### WHAT NEEDS TO BE DONE:
Every line from the one with "Task: Click the Perspective viewport button" through the end of the material below, both ends included, should be transcribed exactly, without pictures.
(INPUT DATA begins)
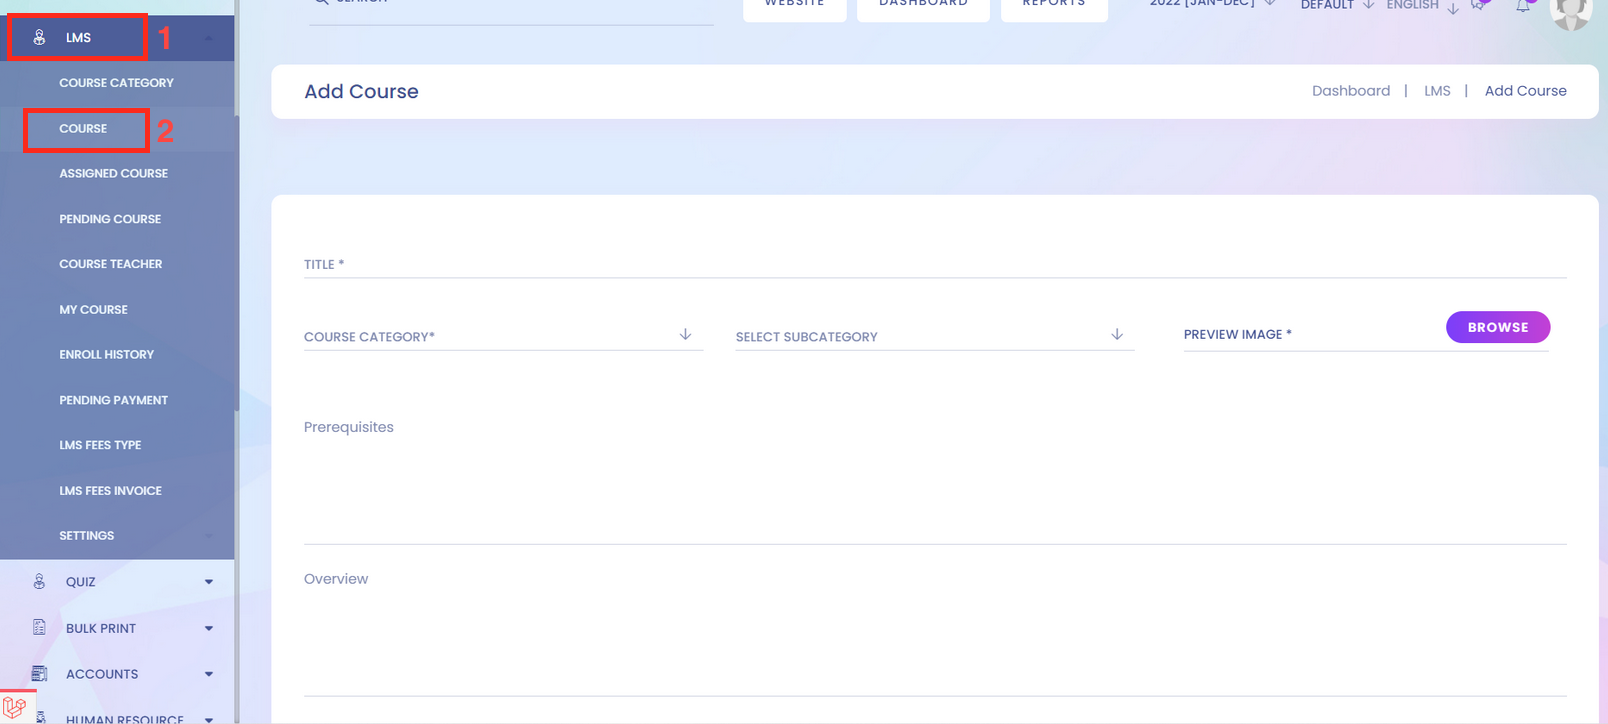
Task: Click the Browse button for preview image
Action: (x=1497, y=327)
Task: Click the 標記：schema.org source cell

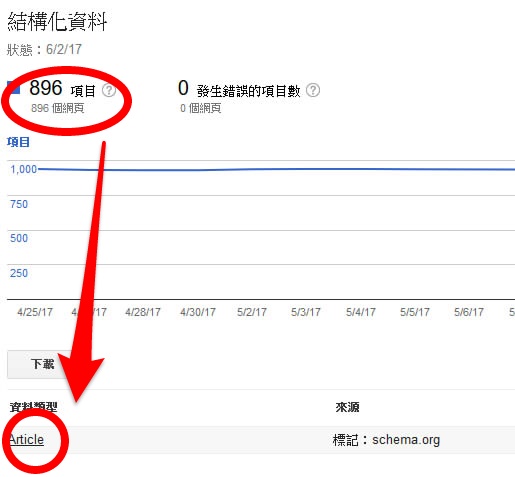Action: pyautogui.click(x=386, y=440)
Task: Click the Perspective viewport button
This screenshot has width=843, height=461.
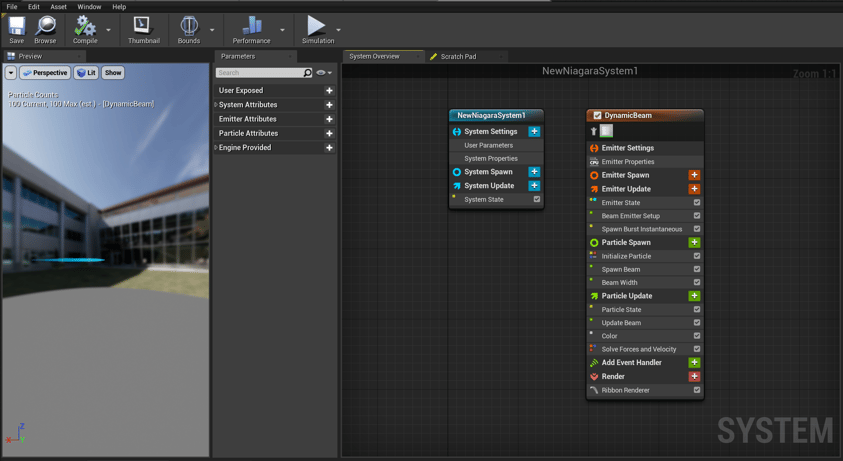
(INPUT DATA ends)
### SOLUTION TO THE EXERCISE:
Task: Click the Perspective viewport button
This screenshot has width=843, height=461.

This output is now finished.